## Given passage

# Plant Pearling Revisited



## spypet (Sep 15, 2006)

asked and answered;

http://www.plantedtank.net/forums/plants/42345-quest-pearling.html

if pearling is your objective;
Co2 is worthless without other traces
and traces are worthless without Co2.
I have a tank full of traces but low Co2,
and my plants don't pearl worth a damn.
with Light, photosynthesis is a 3 legged stool;
Co2, Macros, and Micros/Trace.
if one leg is missing, then no pearling.
if two legs are missing, low growth.
three missing legs? dead plants...


----------



## yoink (Apr 21, 2005)

How did you go about adding O2?


----------



## mistergreen (Dec 9, 2006)

it's about balance... it's not JUST trace elements.
did you try taking away potassium?

I guess I'm lucky because my plants pearl on the underside of the leaves all the time but some of the plants (anubias, java ferns) are doing crappy.. I'm not sure if the 'quest for pearling' is even valid.


----------



## 247Plants (May 10, 2006)

Just my 2 cents here....

After water changes for me and a little addition of excel on a barely fertilized 60 gallon tank will make my plants pearl like crazy in the winter....

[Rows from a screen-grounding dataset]
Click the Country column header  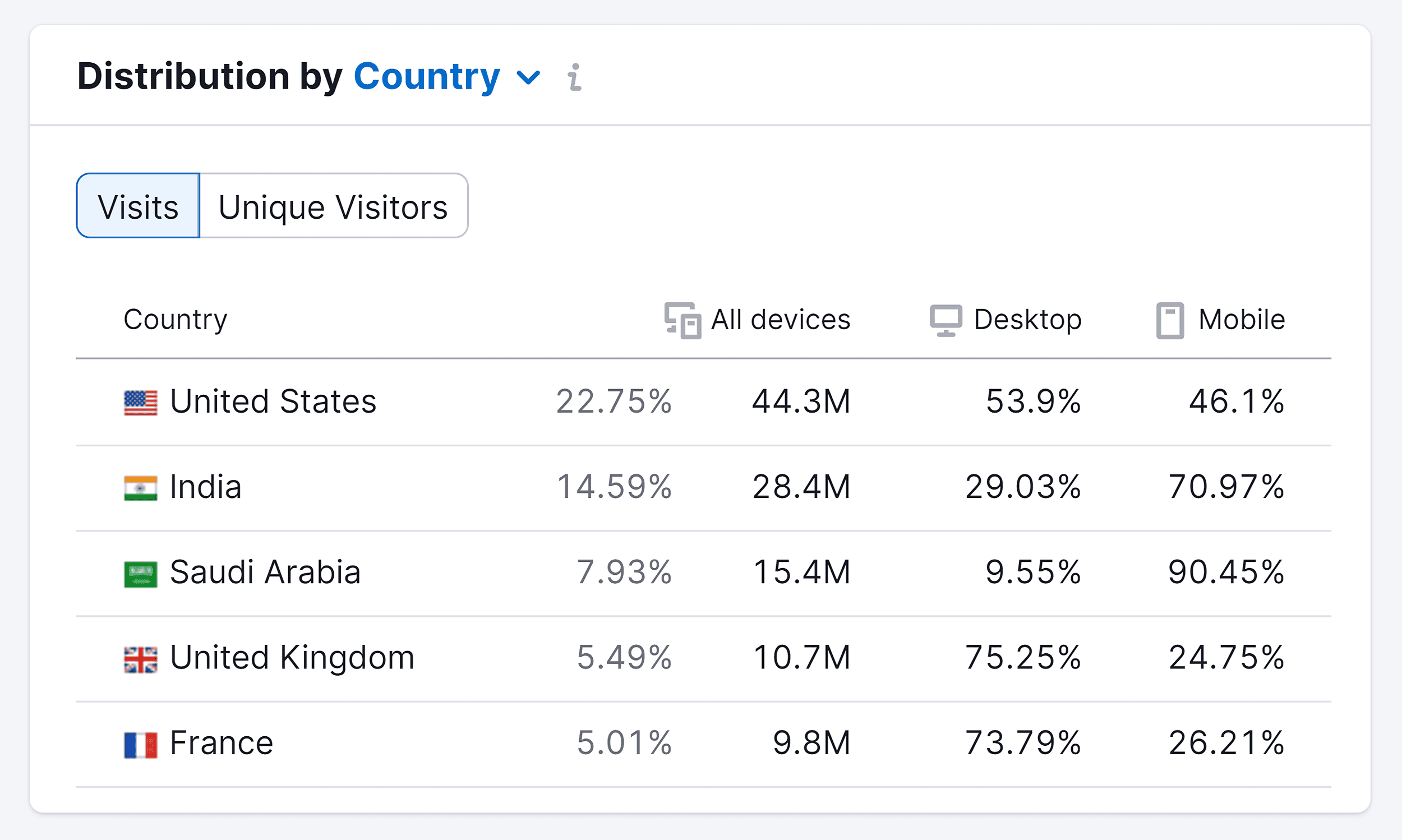pos(176,320)
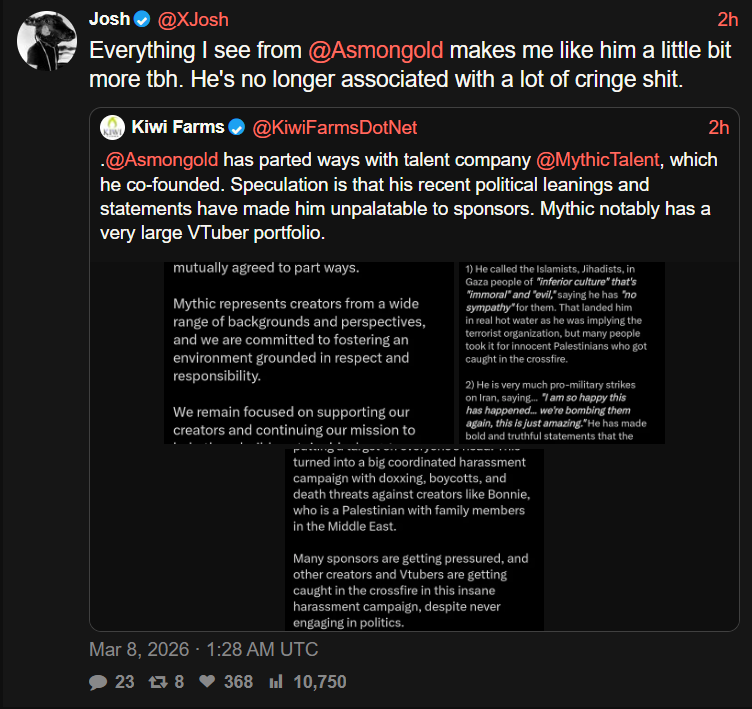The width and height of the screenshot is (752, 709).
Task: Open the Mythic statement image on left
Action: click(312, 353)
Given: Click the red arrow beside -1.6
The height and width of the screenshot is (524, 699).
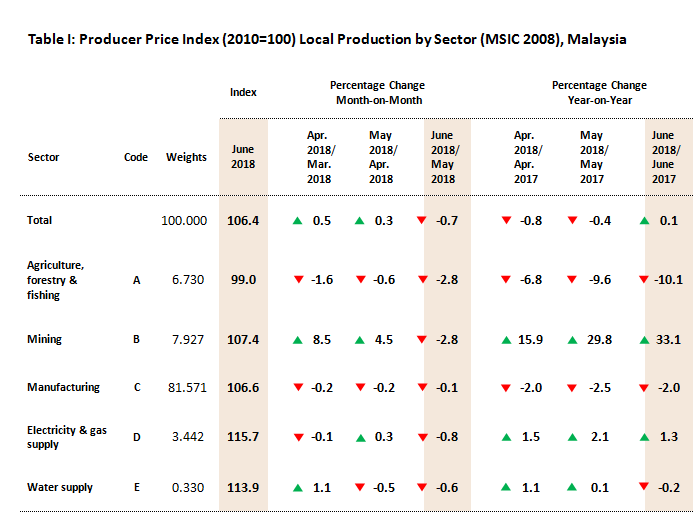Looking at the screenshot, I should (x=298, y=280).
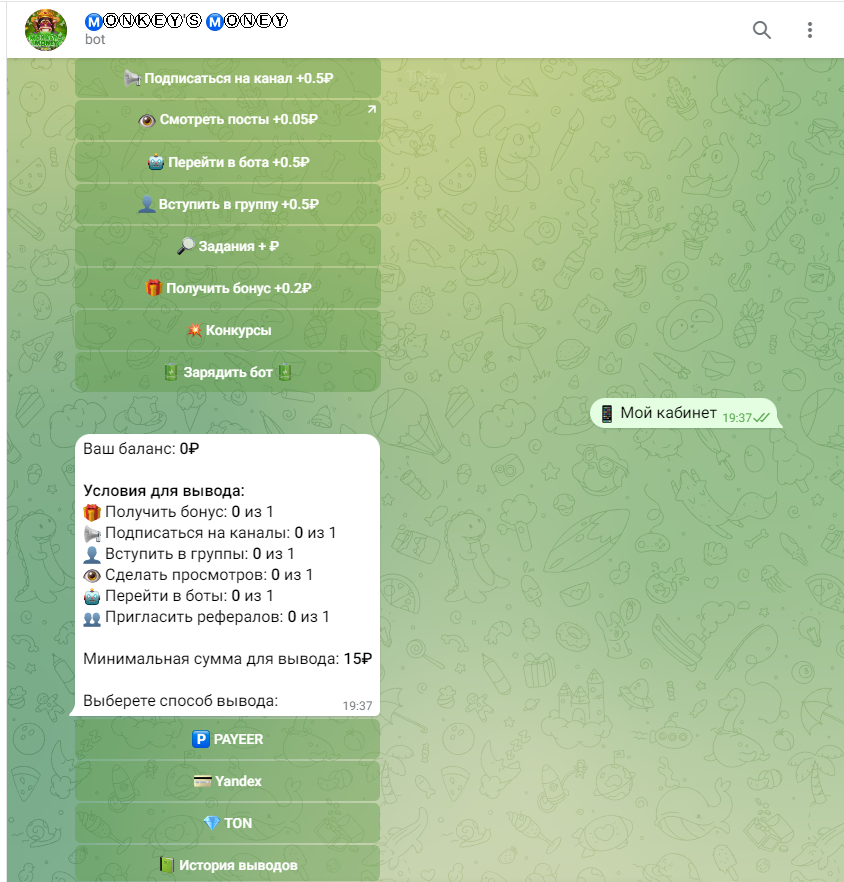Screen dimensions: 844x882
Task: Select Подписаться на канал +0.5₽ button
Action: (x=228, y=78)
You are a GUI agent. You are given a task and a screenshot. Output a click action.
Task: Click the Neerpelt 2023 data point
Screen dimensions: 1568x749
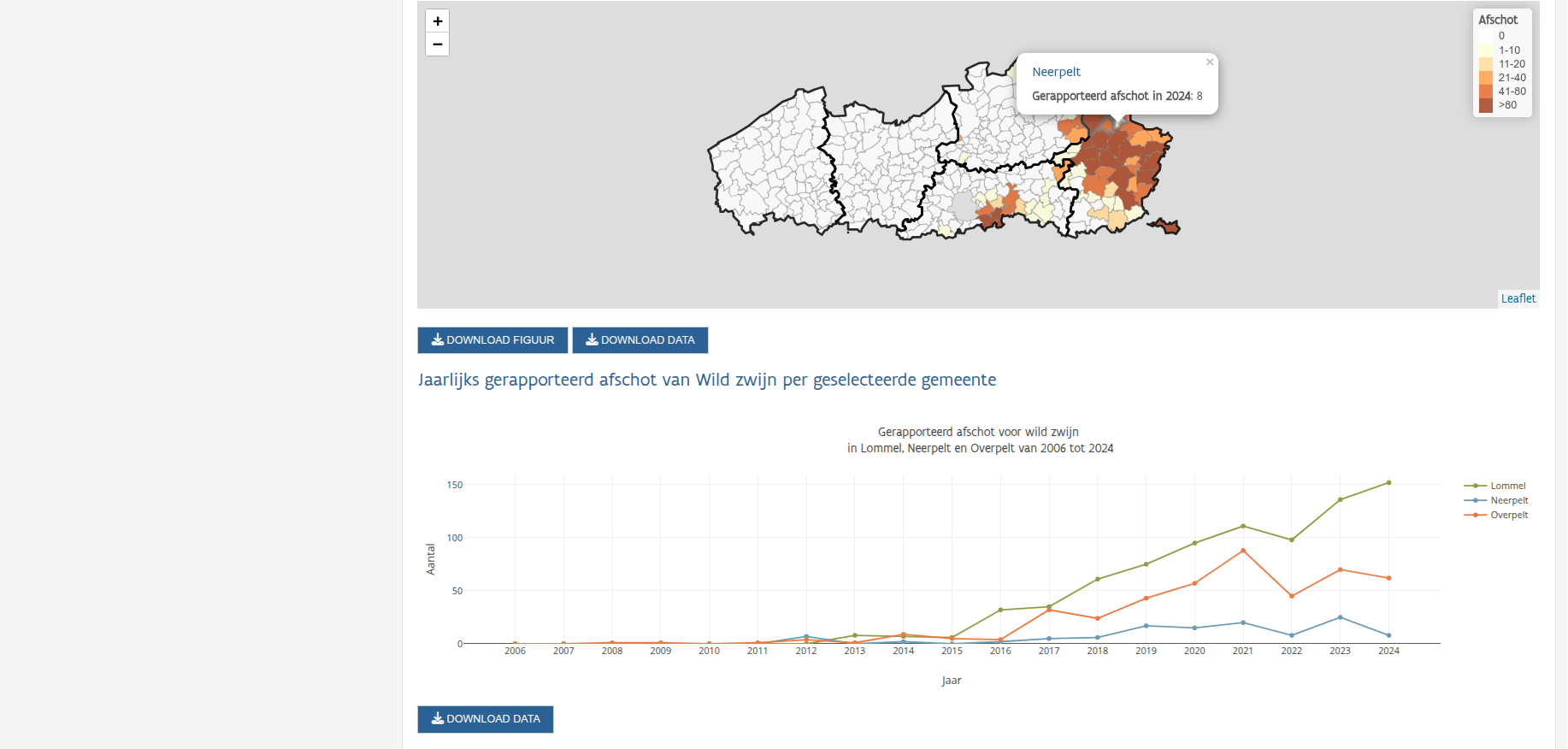[x=1340, y=617]
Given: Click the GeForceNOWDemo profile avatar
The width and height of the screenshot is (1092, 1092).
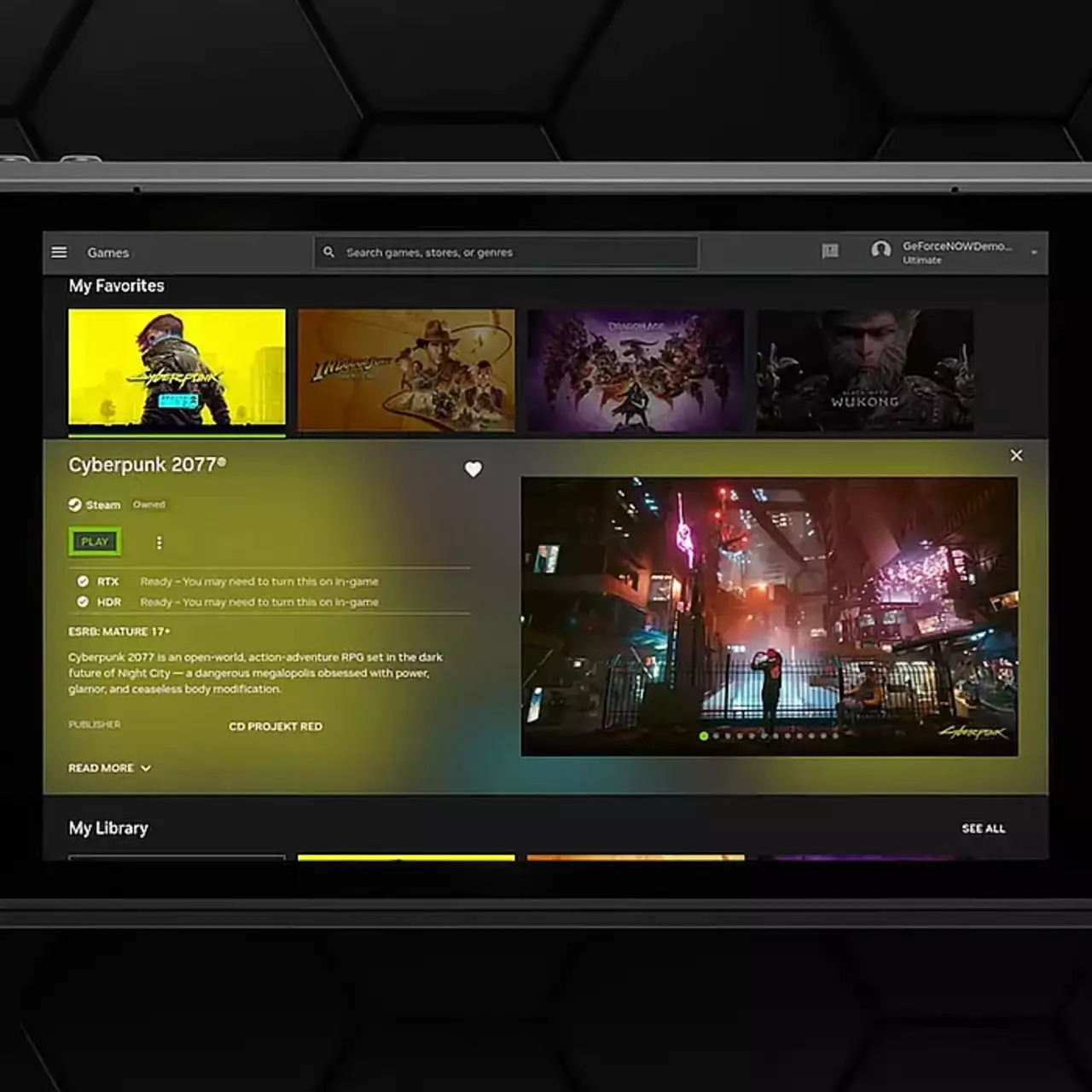Looking at the screenshot, I should coord(883,251).
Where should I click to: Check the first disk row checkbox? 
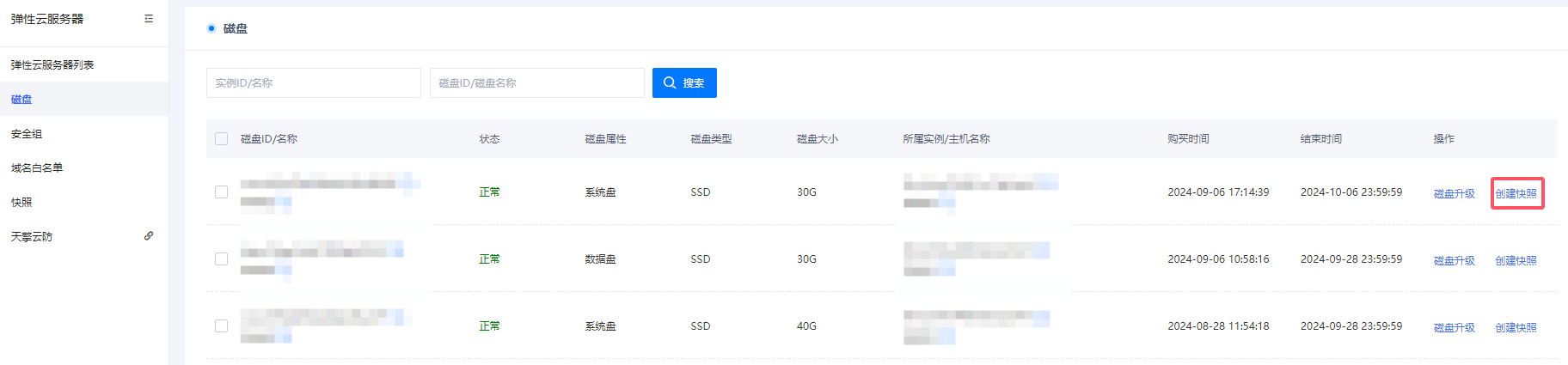(x=222, y=192)
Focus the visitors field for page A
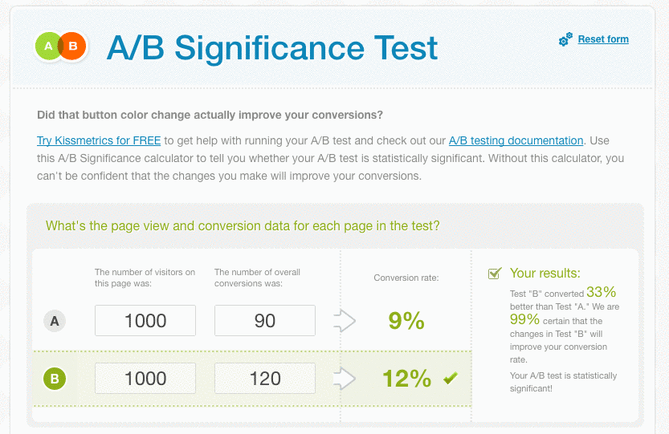 (145, 321)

## Tasks for this exercise
a - In the plant pearling thread, how large is the tank that 247Plants describes?
b - List every username that posts in the plant pearling thread.
The material isn't needed here.

## Task-by-task outputs
a - 60 gallons

b - spypet, yoink, mistergreen, 247Plants